I've been very busy with the move this weekend, so I've been gone from the forum for a bit, but for the last few days I've been considering a service dog, and wanted to know if anyone on here knew about them or has one and can let me know what kind of tasks they can do. 

I have a heart condition where I pass out from standing. I can walk longer than I stand, but basically I have about 30 minutes of standing or 45 minutes of walking before I am in danger of passing out. I get very dizzy and my vision gets weird, and I need to lay down or I will fall. I was hoping that perhaps the dog would be able to guide me to a chair or bench if I'm having problems, fetch me water, or maybe get help if I pass out. 

I also want to make sure that the dog is calm because big energetic dogs kinda scare me, and I want to make sure that the dog won't eat my cats or the rats.

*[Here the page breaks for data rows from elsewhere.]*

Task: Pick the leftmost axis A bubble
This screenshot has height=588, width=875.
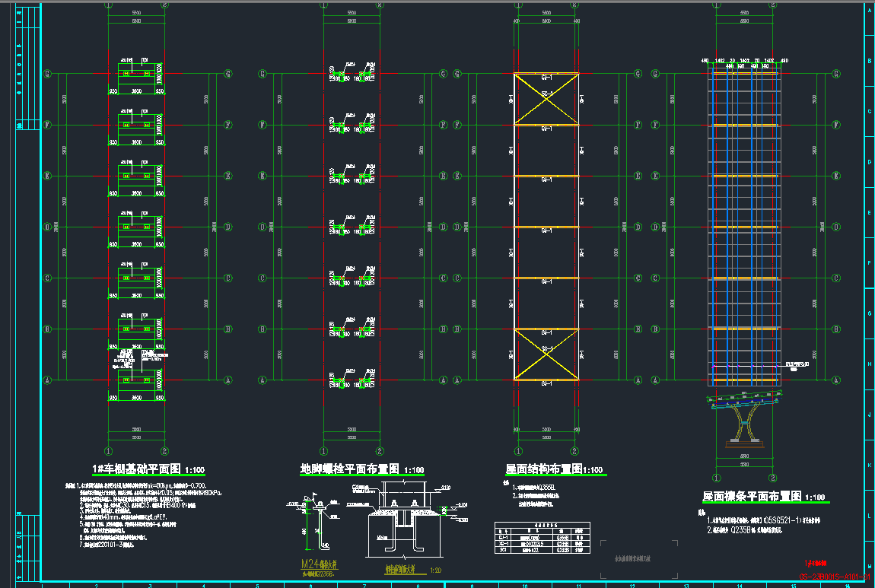Action: pyautogui.click(x=48, y=380)
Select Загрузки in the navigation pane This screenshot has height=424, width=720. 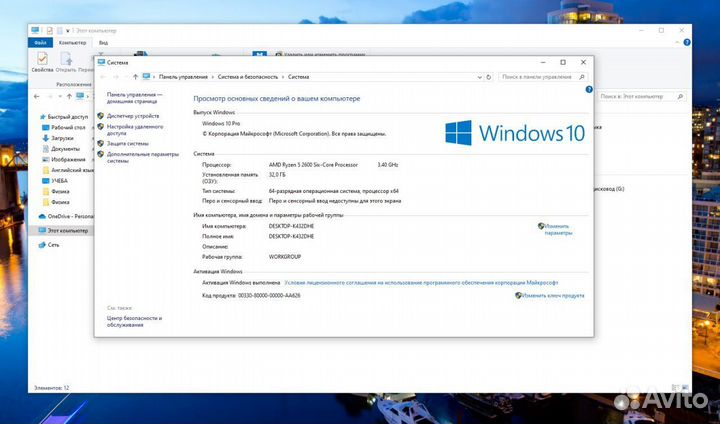click(x=62, y=138)
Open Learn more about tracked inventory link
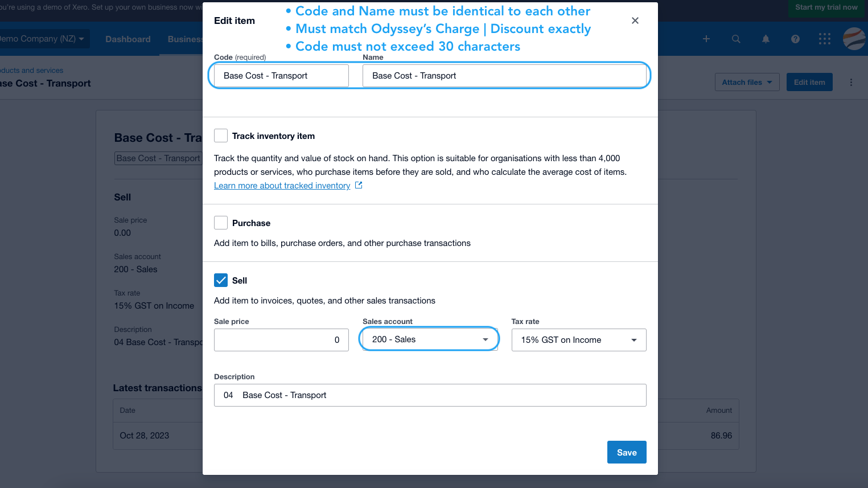Viewport: 868px width, 488px height. click(282, 186)
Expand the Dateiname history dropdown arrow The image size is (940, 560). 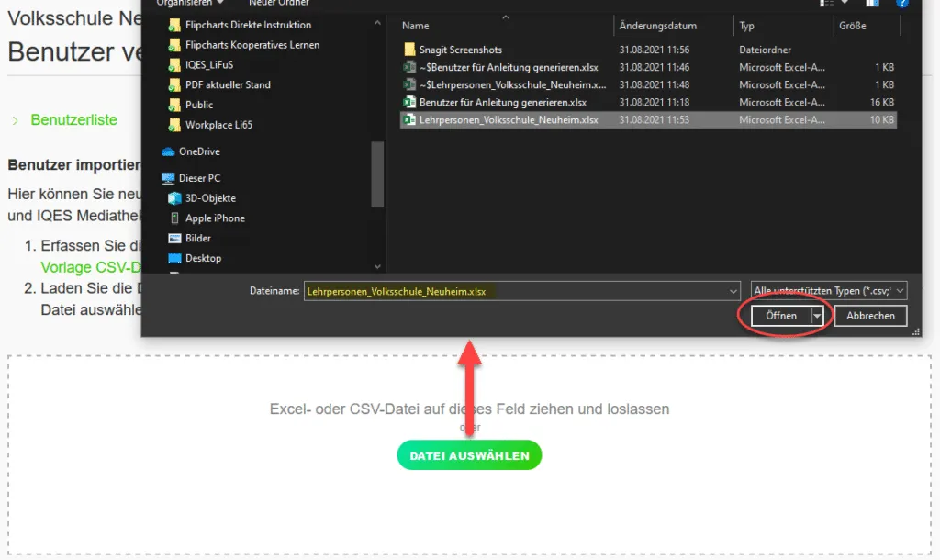pos(733,291)
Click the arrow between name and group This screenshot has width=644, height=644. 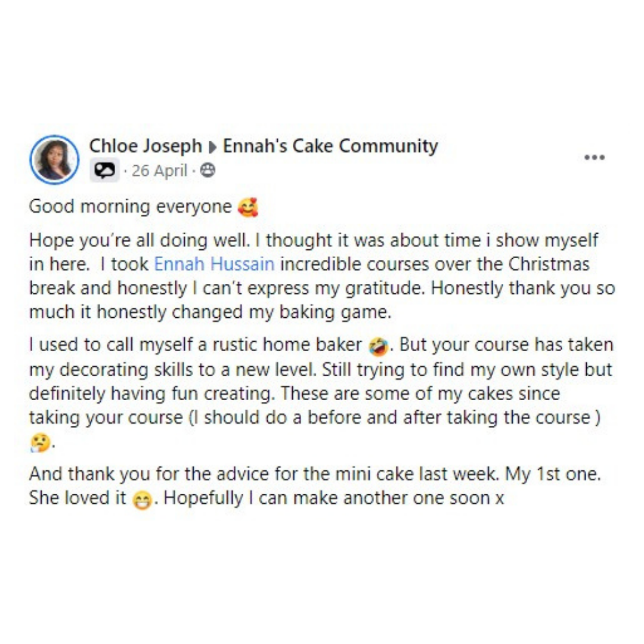pyautogui.click(x=212, y=147)
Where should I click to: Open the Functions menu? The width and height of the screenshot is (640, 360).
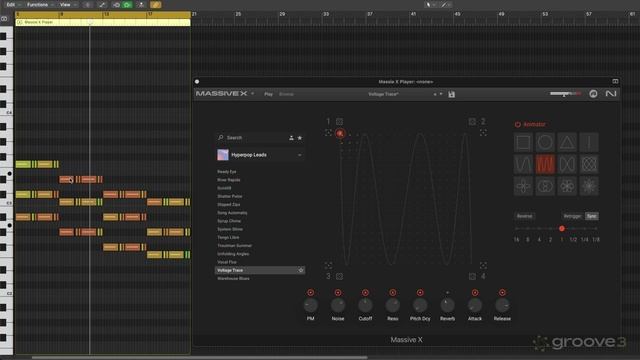coord(38,4)
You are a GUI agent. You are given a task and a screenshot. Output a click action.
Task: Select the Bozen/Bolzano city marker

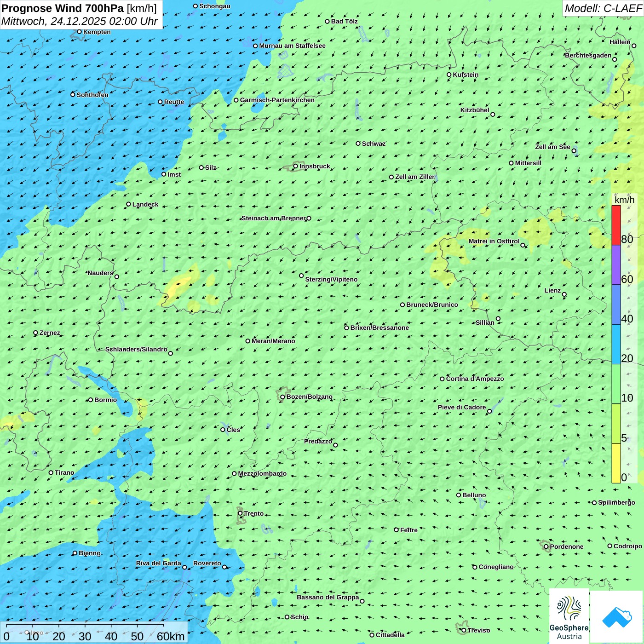(282, 397)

I found an organization that's local and sent them an email, but based on the info on the site (http://www.helpingpaws.org/) it seems like the total cost of getting the dog will be $350. I just emailed them a ton of questions and I'm waiting to hear back. 

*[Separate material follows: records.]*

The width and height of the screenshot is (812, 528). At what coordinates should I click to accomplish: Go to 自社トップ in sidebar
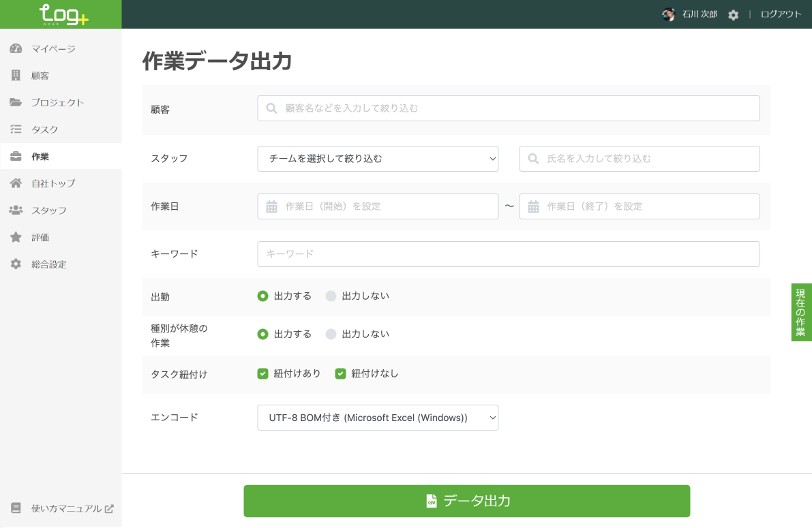coord(52,183)
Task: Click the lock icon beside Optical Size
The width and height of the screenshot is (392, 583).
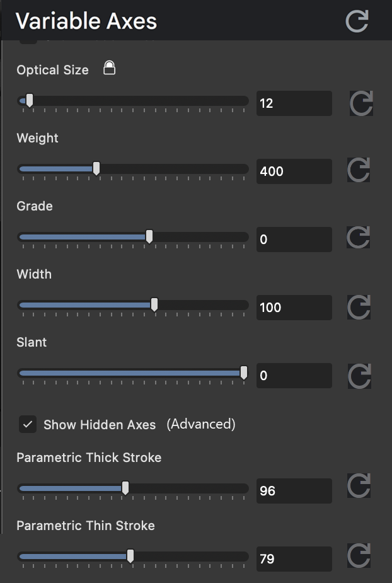Action: [108, 68]
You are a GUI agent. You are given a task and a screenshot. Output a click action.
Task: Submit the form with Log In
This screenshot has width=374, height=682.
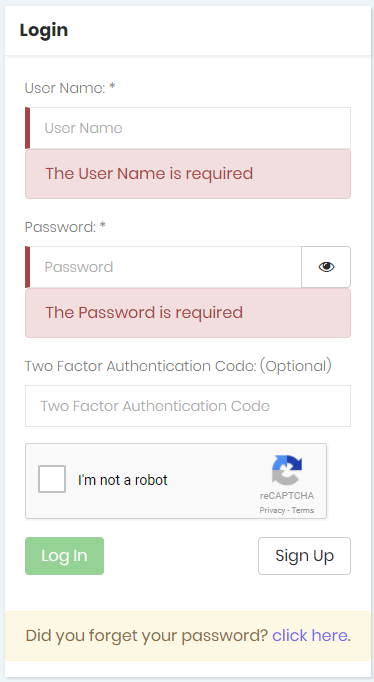pyautogui.click(x=64, y=556)
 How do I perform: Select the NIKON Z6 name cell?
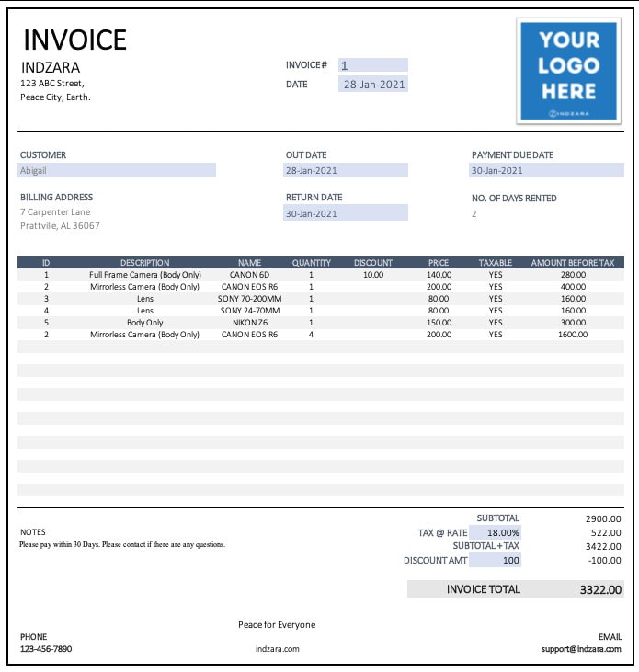pos(250,323)
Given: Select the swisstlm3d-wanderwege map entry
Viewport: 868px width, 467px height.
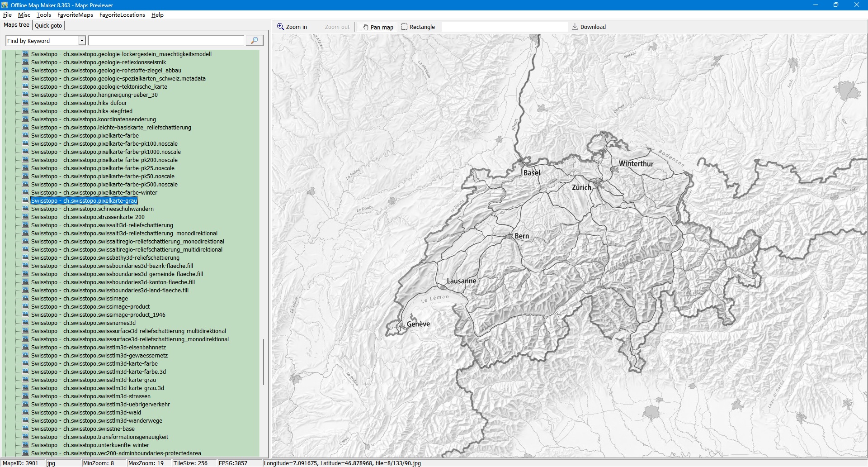Looking at the screenshot, I should click(96, 421).
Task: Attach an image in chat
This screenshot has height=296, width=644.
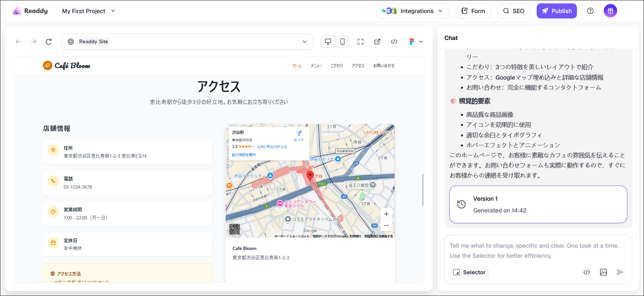Action: 603,272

I know that service animals are supposed to be allowed everywhere, but I am a little concerned because my apartment complex doesn't allow any dogs at all. I would also need to be able to take the dog to work and school. 

What's weird, is I'm really a cat person, not a dog person, but I think that the qualities I don't like about other people's dogs might not apply in this situation. I don't like dogs that jump and run around really fast cause it freaks me out a bit, but it seems like the service dogs have so much training that they will be much better behaved. I love cuddling all types of animals, so I know that if I get a calm cuddly dog, we'll get along great. 

So what do you guys think? Will a dog be able to help me, or is this a bad idea?


----------



## darkiss4428 (May 31, 2014)

my nick is a service dog for my social problems, even if your apartment dosent allow dogs they HAVE to allow your service animal all stores and buisnesses and all they can ask you is if it is a dog for a disabity and if it is trained to help you nick is a pitbull he is calm and relaxed and other pet friendly they have to pass a doggy good citizan test and know basic obdeance and you could train or have them trained to do all those things


----------



## Aeyna (Jun 16, 2014)

I found the Minnesota law that states that the apartment has to allow the dog at no extra living cost. So at least I'm armed with that. 

The group in Minnesota can't help me, but I did find a group in Pennsylvania that trains syncope dogs. The dog can sense when my blood pressure drops and alert me before I even start to feel symptoms. This does mean a trip to Pennsylvania is probably in my future, but I think that kind of service dog would be perfect for me.


----------



## Hedgian (Aug 18, 2014)

I think it's a good idea to get a service dog you just have to be careful where you get it from. I've heard lots of stories about scammers either not giving the dog at all or giving an untrained dog.


----------



## darkiss4428 (May 31, 2014)

i think if they are the real deal it will be wonderful for you and i hope they fit you with your perfect dog :-D


----------



## Aeyna (Jun 16, 2014)

It's an organization that is a part of Assistance Dogs International. I talked to them on the phone, and they have tons of success stories on their site. The group is called Canine Partners for Life. They seem legitimate. 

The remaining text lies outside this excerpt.